Selfless, they’d all said.
Heroic, they’d all cheered.
But he knew the truth. He should never have let Cam try to swim across in the first place. Should never have let his best friend put himself in the position of needing to be rescued.
Evan hadn’t been a hero, he’d been a damned accomplice. But he couldn’t tell anyone that without getting Cam in hip-deep trouble with his parents.
So he’d taken his licks, and let the town fete him. And what should have been a great thing ended up being a miserable burden.

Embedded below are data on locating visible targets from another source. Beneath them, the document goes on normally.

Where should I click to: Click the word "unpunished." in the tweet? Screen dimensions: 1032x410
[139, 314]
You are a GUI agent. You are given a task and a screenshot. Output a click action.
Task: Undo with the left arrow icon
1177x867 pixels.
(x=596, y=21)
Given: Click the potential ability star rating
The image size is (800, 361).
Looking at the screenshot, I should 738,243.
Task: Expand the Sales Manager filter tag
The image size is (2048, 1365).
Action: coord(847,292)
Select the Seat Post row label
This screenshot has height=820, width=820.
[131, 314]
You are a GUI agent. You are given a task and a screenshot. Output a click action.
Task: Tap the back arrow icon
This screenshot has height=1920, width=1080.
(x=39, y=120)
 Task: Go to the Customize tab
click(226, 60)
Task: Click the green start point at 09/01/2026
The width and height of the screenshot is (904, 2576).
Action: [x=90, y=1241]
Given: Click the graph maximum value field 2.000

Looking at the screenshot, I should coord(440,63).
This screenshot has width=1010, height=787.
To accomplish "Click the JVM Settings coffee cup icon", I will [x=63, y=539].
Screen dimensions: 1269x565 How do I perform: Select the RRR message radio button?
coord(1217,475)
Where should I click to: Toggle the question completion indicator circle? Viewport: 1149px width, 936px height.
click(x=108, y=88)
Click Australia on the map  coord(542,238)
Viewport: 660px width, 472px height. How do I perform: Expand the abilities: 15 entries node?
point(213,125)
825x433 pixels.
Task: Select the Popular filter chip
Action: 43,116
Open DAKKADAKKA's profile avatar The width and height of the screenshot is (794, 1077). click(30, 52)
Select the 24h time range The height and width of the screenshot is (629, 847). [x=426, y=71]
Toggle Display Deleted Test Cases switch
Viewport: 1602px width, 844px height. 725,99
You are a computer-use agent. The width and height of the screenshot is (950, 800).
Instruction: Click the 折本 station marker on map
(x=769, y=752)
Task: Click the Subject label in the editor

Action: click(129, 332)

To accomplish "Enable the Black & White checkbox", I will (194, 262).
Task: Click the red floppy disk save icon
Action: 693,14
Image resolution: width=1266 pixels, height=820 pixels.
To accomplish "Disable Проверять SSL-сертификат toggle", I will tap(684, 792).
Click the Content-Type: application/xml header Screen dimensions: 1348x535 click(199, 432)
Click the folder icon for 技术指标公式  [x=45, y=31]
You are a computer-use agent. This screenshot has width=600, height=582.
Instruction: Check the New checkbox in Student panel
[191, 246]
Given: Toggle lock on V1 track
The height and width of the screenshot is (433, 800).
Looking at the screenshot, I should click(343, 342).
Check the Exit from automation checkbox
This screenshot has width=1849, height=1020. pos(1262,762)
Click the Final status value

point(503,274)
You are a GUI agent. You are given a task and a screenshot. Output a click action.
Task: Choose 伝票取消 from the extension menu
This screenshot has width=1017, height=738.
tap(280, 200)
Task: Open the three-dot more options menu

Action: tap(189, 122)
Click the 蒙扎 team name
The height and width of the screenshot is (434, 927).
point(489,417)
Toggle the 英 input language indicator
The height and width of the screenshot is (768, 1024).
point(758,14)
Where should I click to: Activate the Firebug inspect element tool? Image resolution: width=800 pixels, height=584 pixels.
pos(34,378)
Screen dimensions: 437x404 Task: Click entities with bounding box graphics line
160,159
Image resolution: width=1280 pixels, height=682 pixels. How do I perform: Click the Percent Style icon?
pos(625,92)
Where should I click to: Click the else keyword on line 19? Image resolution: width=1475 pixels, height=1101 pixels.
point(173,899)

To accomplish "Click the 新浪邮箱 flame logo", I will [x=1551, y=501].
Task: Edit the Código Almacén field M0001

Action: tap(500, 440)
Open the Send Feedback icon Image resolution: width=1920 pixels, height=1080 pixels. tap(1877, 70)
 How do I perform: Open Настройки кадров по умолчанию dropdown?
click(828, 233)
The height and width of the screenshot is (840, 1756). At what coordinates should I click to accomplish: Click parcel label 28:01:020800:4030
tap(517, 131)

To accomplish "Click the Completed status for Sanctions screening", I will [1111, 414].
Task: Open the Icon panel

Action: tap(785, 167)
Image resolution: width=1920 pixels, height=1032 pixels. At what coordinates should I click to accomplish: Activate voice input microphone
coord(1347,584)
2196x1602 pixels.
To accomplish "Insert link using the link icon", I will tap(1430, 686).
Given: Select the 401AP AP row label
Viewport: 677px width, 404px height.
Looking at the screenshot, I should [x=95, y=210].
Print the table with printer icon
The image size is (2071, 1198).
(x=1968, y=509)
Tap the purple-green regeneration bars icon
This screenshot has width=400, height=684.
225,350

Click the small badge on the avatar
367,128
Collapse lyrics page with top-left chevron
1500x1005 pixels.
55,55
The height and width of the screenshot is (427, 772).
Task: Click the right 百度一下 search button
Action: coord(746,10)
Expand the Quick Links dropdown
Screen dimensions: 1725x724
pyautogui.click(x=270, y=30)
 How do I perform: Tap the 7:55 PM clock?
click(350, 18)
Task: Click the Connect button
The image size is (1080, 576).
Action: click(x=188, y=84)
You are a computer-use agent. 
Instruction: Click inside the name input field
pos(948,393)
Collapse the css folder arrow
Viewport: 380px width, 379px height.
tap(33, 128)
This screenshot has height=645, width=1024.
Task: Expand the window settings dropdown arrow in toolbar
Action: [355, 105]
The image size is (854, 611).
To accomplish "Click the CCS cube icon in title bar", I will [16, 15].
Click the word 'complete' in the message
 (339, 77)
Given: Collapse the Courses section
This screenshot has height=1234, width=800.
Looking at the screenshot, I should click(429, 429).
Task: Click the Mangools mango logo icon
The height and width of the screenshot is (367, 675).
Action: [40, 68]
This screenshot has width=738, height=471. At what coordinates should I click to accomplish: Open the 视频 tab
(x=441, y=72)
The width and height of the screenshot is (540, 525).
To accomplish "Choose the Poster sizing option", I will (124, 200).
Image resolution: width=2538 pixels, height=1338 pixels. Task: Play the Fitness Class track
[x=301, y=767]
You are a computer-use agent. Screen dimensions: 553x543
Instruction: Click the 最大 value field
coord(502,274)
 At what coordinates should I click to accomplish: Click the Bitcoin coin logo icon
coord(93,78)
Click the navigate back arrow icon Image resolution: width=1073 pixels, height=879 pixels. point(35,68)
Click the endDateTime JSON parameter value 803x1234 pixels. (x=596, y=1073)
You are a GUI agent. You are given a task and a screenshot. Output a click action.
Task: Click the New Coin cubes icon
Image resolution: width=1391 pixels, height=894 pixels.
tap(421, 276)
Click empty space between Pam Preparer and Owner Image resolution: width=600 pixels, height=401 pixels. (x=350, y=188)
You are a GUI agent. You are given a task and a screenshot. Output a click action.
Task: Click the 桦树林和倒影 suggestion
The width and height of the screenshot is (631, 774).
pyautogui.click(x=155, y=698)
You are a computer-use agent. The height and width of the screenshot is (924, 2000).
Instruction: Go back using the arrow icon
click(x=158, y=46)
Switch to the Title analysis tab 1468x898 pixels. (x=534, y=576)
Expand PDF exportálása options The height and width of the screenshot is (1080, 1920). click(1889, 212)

In fact, that’s part of the reason why he’d become a reporter. Not simply to look at the surface of things, but to dig until he could see how different it really was down below. Because who better than him to know that there was always another story going on beneath the surface?
He pulled himself out of his reverie and concentrated on his friend. “So what did you do?” he asked. “SCUBA dive without a regulator? Sky dive without a parachute?”
“I’m reformed, haven’t you heard? All I did was trip over the damn cat. Twisted my ankle and threw my back out just after midnight. I’ve been on the couch all night.”
“You need me to come over?”
“Yeah,” Cam said. “But not for me. For Darcy.”
Evan’s knees suddenly weren’t quite strong enough to support him, and he sank down on the edge of the bed, the phone still clutched to his ear. “Darcy? She’s okay, right?”
Darcy was Cam’s little sister, the youngest of the four Franklin kids. And although Evan had been Cameron Franklin’s best friend throughout high school and college, it had always been Darcy who’d got his pulse rate going. Darcy who had been his fantasy. Darcy, whom he could never approach. Because how could he go after his best friend’s little sister?
“Right now she’s fine,” Cam was saying. “But the day is young, and it’s not a great day to be a Franklin in New York.”
“She’s here?” He hadn’t seen her in years. He could still remember the first time he’d met her—he’d been a senior and she’d been by herself, alone at a table in the cafeteria. He’d come in with Cam, the two of them surrounded as usual by laughing friends—cheerleaders and jocks and a few kids from band. Cam had noticed her across the room and called her name. She’d slowly put her finger in the book to mark her page, then looked up, her eyes wide and unblinking and so bright they seemed to cut right through Evan. “Wanna sit with us?” Cam had asked. She’d smiled, then shook her head and returned casually to her book. The shock of the rejection had reverberated through the cafeteria. No one—no one—turned down an offer to dine with Cam and his friends.
No one except Darcy.
She’d gained a bit of respect from the rest of the school that day, and also a bit of a reputation as a freak. The fact that she was young for a freshman—having skipped a year of junior high—didn’t help, and for the most part, Darcy Franklin had become a school loner, even with one of the most popular guys in school as a brother.
Evan, however, had been smitten the first time he’d seen her. He’d never done anything about it, though. He might have had his own entourage of hero-worshipping girls, but the idea of going after Cam’s little sister—and a freshman, no less—was unthinkable. So he’d consoled himself with talking to her after school at Cam’s house, arguing about cool books they’d read, like the works of Stephen Hawkings or Carl Sagan. After he graduated, he’d see her occasionally on the local college campus, taking dual-credit courses. Each time, he’d feel that familiar twist in his gut, but again, he never did anything about it. She was a high-school girl, and he was in college. She was still Cam’s sister. And he was dating an English major he’d met at registration.
Now, the English major and Evan had gone their separate ways, Darcy was all grown up and the simple sound of her name still made his skin tingle. “She’s in the city?” he asked. The last he’d heard, she was at MIT working toward a Ph.D. in mathematics.